Hidden under his hat, Avram fleetingly sees the shred of an Arabic newspaper he had found in a bucket in the latrine at Abbasiya Prison. Through the smeared excrement he had managed to decipher a brief report about the executions of deputy ministers and fifteen mayors from Haifa and the surrounding suburbs, held the previous night in the central square in Tel Aviv. For a few days and nights he was convinced that Israel no longer existed. Then he realized the fraud, but something had been damaged in him.
His eyes are wide open now. He remembers the interminable drives around the streets of Tel Aviv with Ora and with Ilan, after he got out of the hospital. Everything had seemed real and alive, but also like a big act. During one of those drives he’d said to Ora: “Okay, it’s all very well to say, If you will it, it is no dream , as Herzl said, but what if you stop willing it? What if you can’t be bothered to have the will anymore?”
“The will for what?”
“To stop being a dream.”
A flock of partridges alights with beating wings from within the nearby thicket, and the bitch emerges, disappointed.
“And in those moments,” Ora says through her hat, “I always think: This is my country, and I really don’t have anywhere else to go. Where would I go? Tell me, where else could I get so annoyed about everything, and who would want me anyway? But at the same time I also know that it doesn’t really have a chance, this country. It just doesn’t. Do you understand?” She plucks the hat off her face and sits up, surprised to find him sitting there watching her. “If you think about it logically, if you just think numbers and facts and history, with no illusions, it doesn’t have a chance.”

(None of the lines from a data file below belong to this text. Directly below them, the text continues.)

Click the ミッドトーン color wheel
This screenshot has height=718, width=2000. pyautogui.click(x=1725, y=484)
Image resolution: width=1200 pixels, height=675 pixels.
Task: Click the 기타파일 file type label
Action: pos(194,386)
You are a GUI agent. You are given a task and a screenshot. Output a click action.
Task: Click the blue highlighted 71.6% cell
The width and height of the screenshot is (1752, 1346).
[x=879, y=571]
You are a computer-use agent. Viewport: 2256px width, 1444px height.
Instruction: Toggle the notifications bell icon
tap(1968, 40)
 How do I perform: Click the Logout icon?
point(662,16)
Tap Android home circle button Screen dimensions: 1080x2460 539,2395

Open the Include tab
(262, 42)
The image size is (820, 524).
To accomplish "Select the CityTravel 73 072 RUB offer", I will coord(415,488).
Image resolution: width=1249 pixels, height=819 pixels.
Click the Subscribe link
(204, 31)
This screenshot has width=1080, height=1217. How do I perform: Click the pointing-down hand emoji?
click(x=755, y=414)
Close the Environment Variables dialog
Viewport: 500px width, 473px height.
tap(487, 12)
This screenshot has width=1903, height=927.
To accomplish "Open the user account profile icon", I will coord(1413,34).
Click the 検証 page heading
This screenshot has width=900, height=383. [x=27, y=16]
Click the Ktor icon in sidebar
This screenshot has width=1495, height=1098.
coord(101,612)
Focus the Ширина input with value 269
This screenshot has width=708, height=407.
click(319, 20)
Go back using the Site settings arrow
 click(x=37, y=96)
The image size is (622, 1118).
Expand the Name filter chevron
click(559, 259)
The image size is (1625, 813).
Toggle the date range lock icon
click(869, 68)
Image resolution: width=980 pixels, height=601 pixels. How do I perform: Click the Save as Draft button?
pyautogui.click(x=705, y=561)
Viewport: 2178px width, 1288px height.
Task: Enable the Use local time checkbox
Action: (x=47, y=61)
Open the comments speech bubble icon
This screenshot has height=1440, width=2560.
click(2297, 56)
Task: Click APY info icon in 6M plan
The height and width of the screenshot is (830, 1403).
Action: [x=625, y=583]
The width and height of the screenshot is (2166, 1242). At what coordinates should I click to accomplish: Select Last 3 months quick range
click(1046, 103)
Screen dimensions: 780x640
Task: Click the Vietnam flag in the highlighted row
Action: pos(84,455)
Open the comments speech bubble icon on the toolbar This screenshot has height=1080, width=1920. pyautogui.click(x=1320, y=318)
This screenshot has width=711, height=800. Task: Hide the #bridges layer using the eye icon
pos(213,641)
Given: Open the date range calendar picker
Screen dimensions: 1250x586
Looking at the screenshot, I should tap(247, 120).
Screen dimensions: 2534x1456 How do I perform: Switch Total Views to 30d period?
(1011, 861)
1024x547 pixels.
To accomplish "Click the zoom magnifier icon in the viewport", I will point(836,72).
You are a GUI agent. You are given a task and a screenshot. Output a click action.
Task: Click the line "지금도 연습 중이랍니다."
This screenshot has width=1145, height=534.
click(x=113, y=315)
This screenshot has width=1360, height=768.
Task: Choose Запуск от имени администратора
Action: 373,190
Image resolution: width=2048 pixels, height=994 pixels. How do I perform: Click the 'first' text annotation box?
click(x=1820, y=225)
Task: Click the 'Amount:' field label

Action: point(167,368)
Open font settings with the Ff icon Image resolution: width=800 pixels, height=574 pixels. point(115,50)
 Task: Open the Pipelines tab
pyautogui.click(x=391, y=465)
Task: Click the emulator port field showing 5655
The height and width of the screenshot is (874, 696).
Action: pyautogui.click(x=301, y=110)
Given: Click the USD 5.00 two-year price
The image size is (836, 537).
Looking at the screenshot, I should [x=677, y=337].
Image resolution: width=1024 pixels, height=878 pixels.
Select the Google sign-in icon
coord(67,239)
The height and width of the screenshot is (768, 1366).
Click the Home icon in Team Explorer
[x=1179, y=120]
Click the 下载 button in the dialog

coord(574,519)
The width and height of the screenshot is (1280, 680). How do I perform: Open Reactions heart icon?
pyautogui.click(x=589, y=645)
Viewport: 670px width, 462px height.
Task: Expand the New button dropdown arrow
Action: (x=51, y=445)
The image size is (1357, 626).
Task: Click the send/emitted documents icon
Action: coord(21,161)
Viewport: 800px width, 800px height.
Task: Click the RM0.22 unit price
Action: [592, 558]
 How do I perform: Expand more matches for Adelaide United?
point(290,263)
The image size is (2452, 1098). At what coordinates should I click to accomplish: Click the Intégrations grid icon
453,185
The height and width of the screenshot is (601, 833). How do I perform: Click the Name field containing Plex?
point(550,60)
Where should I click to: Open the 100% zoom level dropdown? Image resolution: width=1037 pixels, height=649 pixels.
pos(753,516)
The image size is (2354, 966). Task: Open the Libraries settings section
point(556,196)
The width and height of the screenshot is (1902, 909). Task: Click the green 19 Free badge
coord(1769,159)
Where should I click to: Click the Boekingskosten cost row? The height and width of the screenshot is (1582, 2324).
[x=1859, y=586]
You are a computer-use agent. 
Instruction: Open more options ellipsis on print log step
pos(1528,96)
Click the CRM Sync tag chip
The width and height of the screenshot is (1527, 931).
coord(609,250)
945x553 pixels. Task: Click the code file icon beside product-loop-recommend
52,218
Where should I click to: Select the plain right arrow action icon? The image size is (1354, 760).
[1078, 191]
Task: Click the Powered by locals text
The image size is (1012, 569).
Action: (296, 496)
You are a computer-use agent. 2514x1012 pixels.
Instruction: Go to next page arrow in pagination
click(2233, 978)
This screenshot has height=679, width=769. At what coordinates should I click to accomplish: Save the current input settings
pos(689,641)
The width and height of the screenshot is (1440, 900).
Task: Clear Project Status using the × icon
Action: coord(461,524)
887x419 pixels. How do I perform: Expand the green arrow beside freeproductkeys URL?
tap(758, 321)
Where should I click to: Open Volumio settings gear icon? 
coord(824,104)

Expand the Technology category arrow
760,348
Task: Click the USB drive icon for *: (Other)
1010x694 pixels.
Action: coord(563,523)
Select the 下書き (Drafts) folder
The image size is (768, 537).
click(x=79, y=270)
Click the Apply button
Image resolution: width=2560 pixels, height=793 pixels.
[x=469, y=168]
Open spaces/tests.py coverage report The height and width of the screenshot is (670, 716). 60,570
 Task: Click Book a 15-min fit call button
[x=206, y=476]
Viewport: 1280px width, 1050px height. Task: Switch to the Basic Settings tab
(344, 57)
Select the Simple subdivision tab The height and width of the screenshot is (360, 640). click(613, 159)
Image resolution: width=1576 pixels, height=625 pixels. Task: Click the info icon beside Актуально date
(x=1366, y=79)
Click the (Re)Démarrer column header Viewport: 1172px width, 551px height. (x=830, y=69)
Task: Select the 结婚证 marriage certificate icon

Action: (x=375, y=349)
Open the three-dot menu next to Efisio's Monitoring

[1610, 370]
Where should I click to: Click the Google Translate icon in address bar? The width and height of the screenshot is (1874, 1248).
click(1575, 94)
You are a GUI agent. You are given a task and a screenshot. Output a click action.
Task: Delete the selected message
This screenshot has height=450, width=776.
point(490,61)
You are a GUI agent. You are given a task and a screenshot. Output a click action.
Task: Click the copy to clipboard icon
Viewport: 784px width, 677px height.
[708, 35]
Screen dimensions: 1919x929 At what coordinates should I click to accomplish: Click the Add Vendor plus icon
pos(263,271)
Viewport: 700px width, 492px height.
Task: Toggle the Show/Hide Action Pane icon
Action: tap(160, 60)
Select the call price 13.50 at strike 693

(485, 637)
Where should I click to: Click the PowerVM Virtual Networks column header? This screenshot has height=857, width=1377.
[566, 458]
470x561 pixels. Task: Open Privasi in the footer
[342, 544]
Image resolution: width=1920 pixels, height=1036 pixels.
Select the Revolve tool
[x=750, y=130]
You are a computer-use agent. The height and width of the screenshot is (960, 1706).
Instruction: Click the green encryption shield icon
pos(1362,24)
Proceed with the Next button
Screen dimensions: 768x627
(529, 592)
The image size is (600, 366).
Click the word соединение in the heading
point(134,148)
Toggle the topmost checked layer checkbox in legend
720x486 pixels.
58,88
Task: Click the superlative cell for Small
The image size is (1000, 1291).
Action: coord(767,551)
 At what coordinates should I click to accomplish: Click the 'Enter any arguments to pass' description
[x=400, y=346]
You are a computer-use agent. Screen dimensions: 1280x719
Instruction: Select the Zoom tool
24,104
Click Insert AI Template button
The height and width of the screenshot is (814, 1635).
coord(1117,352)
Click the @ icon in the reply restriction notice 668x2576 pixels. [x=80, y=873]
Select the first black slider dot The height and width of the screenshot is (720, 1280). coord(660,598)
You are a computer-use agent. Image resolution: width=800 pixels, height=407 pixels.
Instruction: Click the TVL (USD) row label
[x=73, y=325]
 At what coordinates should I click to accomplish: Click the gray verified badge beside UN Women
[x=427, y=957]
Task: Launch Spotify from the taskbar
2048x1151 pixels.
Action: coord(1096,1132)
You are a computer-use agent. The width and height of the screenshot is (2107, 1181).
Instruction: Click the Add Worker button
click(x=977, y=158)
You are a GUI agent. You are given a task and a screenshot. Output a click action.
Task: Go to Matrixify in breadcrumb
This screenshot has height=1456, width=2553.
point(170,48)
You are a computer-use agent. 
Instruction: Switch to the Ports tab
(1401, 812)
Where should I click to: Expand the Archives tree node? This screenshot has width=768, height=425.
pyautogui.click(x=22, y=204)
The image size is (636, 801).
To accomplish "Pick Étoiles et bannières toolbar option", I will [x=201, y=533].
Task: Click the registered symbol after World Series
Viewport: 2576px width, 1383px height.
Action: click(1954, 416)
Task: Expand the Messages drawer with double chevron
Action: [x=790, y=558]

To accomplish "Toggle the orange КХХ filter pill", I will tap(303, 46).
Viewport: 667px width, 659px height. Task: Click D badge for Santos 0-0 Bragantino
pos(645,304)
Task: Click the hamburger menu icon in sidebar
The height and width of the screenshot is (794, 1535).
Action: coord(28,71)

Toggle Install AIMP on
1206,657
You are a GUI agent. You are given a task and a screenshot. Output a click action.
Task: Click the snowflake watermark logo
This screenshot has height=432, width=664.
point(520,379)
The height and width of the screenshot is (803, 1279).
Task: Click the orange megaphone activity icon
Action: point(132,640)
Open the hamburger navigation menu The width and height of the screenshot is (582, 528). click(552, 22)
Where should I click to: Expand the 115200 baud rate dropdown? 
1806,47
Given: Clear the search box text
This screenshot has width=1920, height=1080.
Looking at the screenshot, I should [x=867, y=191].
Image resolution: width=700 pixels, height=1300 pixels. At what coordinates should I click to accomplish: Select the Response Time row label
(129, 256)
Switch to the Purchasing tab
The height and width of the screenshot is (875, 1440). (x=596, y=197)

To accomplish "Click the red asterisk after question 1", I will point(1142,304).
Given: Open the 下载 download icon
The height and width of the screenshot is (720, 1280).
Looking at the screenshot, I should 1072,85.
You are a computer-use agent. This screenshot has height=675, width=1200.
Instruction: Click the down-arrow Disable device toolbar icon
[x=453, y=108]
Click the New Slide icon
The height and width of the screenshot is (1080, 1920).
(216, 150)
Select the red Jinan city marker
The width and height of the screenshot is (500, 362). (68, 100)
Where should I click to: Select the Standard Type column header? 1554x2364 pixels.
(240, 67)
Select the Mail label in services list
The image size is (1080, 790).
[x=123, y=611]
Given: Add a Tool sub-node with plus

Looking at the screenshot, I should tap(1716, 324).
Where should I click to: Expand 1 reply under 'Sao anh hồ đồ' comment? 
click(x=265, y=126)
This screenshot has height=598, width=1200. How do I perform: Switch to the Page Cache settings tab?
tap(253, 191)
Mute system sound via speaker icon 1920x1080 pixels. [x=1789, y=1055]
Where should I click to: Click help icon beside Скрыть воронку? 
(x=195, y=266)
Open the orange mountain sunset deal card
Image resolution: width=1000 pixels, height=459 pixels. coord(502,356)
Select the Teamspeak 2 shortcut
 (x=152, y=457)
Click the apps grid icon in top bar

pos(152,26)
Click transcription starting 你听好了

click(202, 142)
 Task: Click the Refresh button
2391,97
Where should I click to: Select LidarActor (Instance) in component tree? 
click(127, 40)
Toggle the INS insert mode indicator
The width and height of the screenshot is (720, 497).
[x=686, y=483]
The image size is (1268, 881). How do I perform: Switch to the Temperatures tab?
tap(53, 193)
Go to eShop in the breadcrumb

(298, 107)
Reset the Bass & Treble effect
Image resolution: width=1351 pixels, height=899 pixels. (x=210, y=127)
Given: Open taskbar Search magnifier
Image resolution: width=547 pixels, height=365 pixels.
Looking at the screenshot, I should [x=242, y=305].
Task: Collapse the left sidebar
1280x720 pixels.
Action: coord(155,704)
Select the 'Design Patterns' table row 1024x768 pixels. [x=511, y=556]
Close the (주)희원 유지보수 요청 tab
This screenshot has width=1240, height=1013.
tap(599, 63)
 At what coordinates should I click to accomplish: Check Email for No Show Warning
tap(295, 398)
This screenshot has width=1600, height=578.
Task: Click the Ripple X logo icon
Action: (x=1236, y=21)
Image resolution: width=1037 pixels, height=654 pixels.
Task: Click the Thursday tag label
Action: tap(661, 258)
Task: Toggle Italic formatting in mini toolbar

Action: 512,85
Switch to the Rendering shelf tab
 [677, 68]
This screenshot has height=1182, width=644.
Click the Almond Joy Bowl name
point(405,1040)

All of a sudden, as if in a clumsy theater performance, a few dozen soldiers burst onto the green meadow, running in two lines, and split off on either side of Ora and Avram. Ordinance Corps Officers’ Course , their sweaty shirts read. Thirty or forty young men, strong but exhausted, with a delicate-looking blond soldier jogging in front of them. She sings an irritating tune:
“Tem-em-em-em-em!”
And they answer with a hoarse roar: “All for lovely Rotem!”
“Tem-em-em-em-em!”
“All to war for Rotem!”
• • •
What do you tell a six-year-old boy, a pip-squeak Ofer, who one morning, while you’re taking him to school, holds you close on the bike and asks in a cautious voice, “Mommy, who’s against us?” And you try to find out exactly what he means, and he answers impatiently, “Who hates us in the world? Which countries are against us?” And of course you want to keep his world innocent and free of hatred, and you tell him that those who are against us don’t always hate us, and that we just have a long argument with some of the countries around us about all sorts of things, just like children in school sometimes have arguments and even fights. But his little hands tighten around your stomach, and he demands the names of the countries that are against us, and there is an urgency in his voice and in his sharp chin that digs into your back, and so you start to name them: “Syria, Jordan, Iraq, Lebanon. But not Egypt — we have peace with them!” you say cheerfully. “We had lots of wars with them, but now we’ve made up.” And you think to yourself: if only he knew that it was because of Egypt that he himself had come into being. But he demands precision, a very practical, detail-oriented child: “Is Egypt really our friend?” “Not really,” you admit, “they still don’t completely want to be our friends.” “So they’re against us,” he solemnly decrees, and immediately asks if there are other “countries of Arabs,” and he doesn’t let up until you name them all: “Saudi Arabia, Libya, Sudan, Kuwait, and Yemen.” You can feel his mouth learning the names behind your back, and you add Iran — not exactly Arabs, but not exactly our friends, either. After a pause he asks softly if there are any more, and you mumble, “Morocco, Tunisia, Algeria,” and then you remember Indonesia and Malaysia, Pakistan and Afghanistan, and probably Uzbekistan and Kazakhstan too — none of those stans sounds so great to you — and here we are at school, sweetie! When you help him get off the bike seat, he feels heavier than usual.